Para se levar em conta a participação das audiências, é necessário identificar aquelas em potenciais e propor possíveis gratificações, criar lacunas e mensagens (inserir sementes, buracos, contradições, silêncios, potenciais etc.). E, finalmente, pensar em recursos de interatividade, que permitam os “pontos de entrada” ou extensões da grande narrativa, que podem ser, conforme indicado por Jenkins (2012, p. 16-18): sementes, pedaços de informações introduzidos na narrativa que não são desenvolvidos na história; buracos, elementos que fazem falta e são centrais para a compreensão de uma ação ou personagem; contradições, dois ou mais elementos, intencionais ou não que possibilitam alternativas, para os personagens; silêncios, elementos excluídos da narrativa por consequências ideológicas; potenciais, projeções sobre o que poderia ter acontecido além dos limites da narrativa.

Na perspectiva educacional da narrativa transmídia, deve-se levar em conta o contexto colaborativo, fator decisivo na construção do universo.

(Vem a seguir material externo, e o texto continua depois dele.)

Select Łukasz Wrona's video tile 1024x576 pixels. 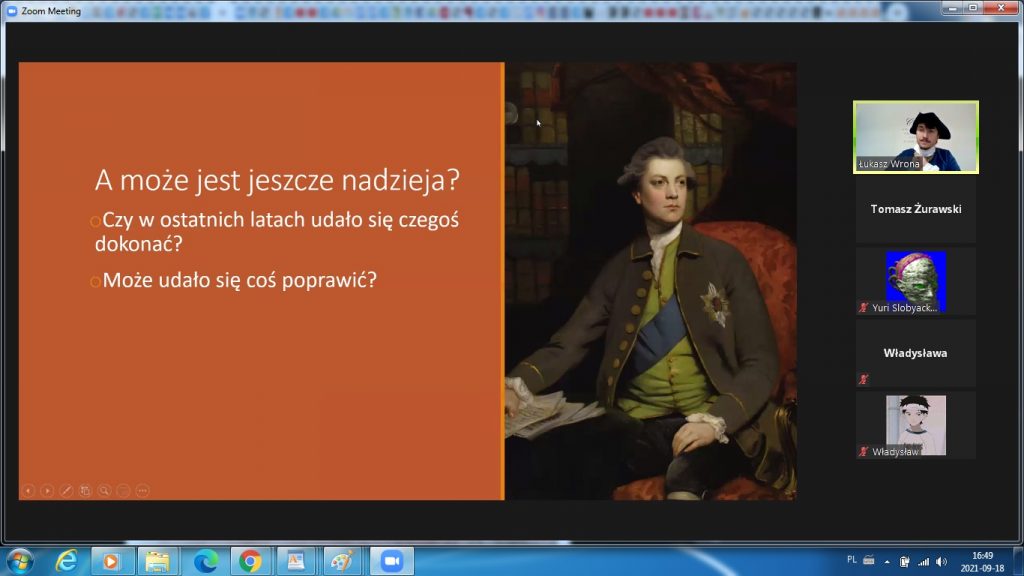pos(915,137)
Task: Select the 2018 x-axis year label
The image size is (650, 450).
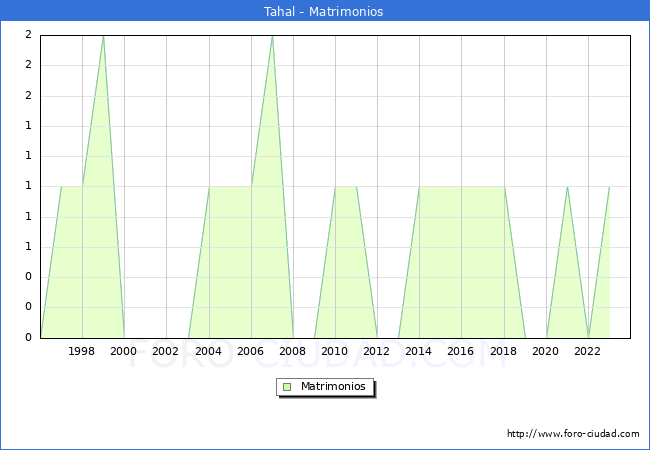Action: (x=503, y=351)
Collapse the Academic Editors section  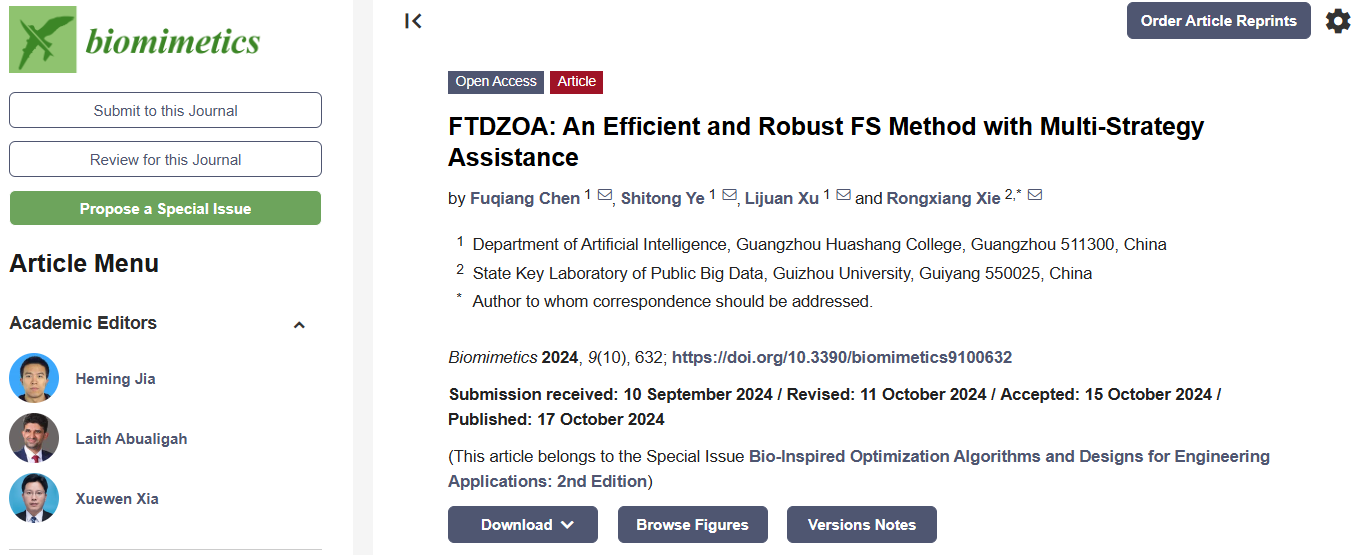point(299,325)
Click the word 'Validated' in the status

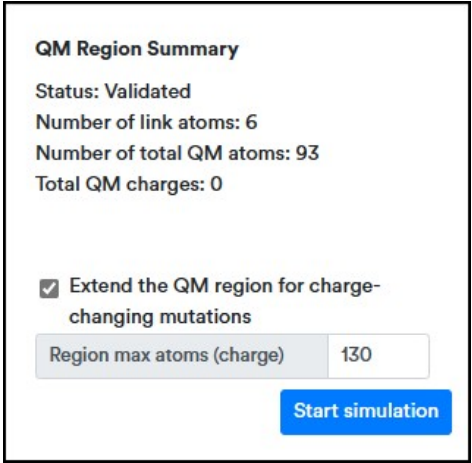click(x=148, y=91)
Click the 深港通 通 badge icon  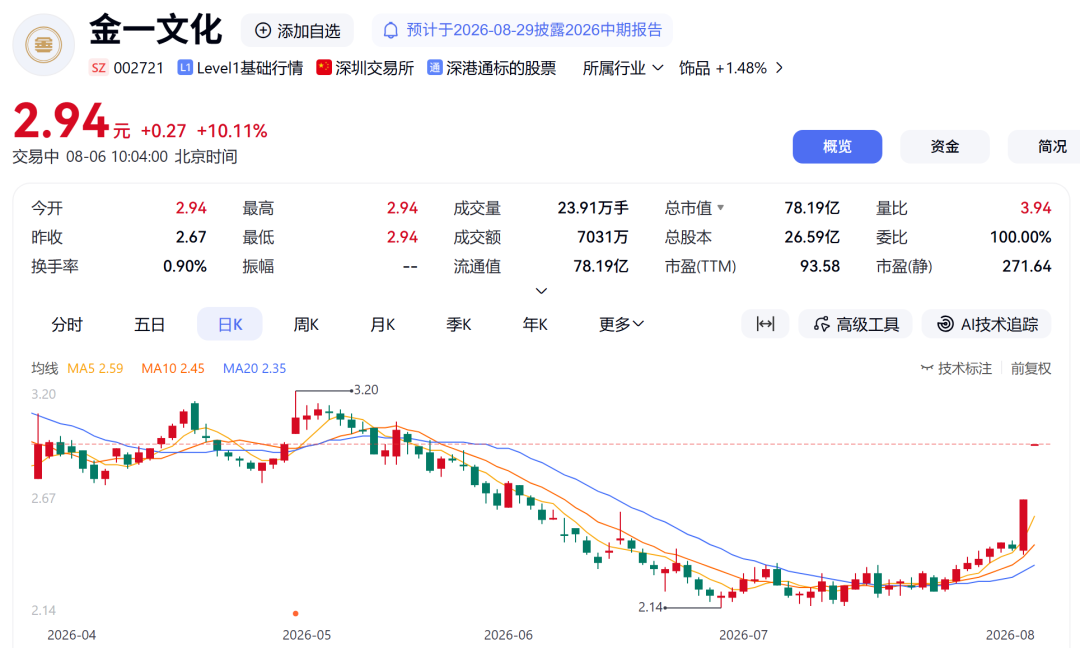pos(435,67)
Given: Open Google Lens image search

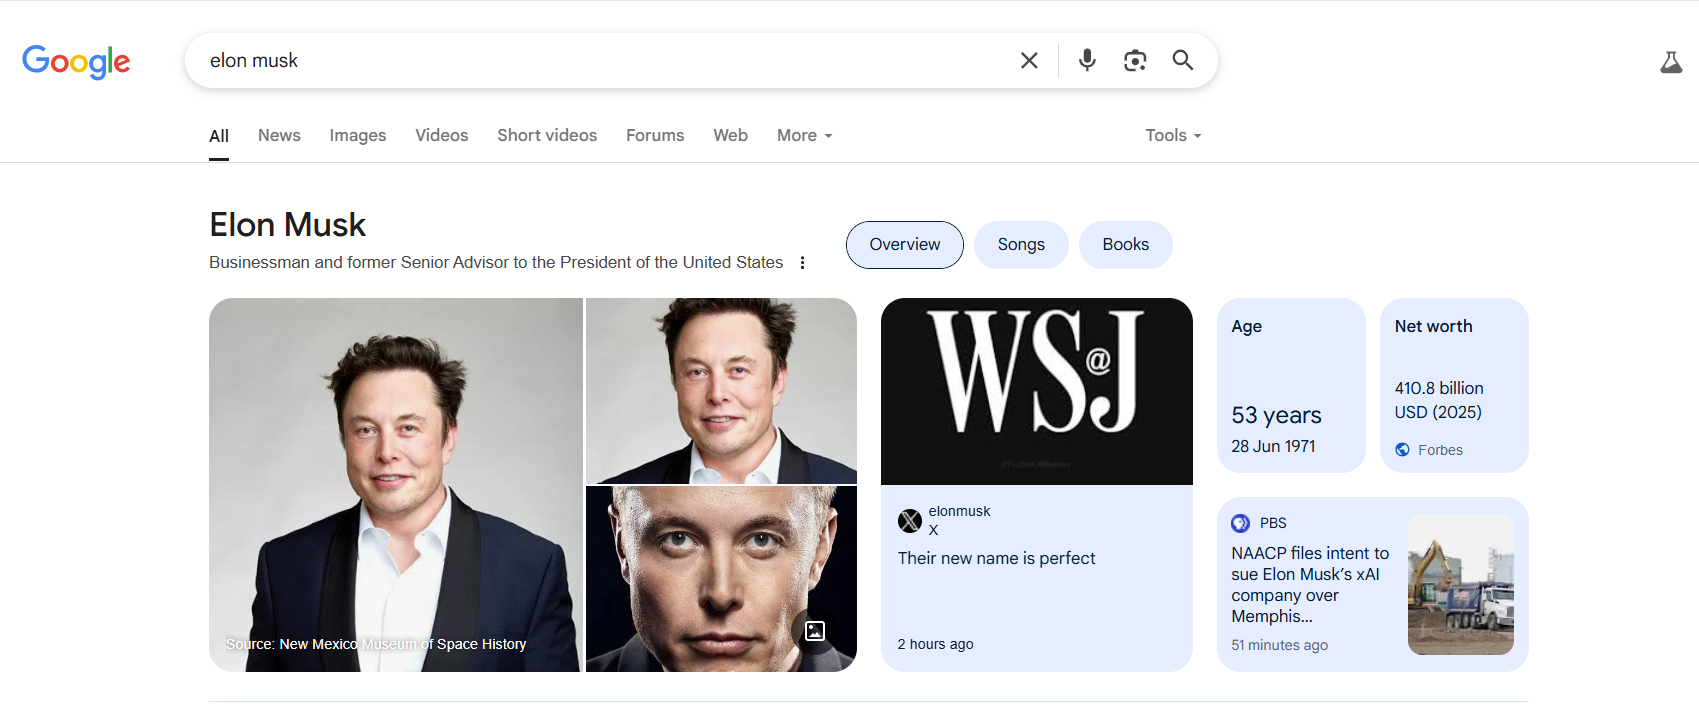Looking at the screenshot, I should [x=1135, y=60].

Essa construção sinergética e cooperativa representa um dos melhores sistemas de motivação para resolução de problemas, o que pode potencializar o desempenho dos alunos e tornar a dinâmica do aprendizado mais envolvente e colaborativa. Ao serem convidados a participar da resolução de problemas por meio do contexto da narrativa, os alunos, além de coautores, podem ser, também, personagens da narrativa.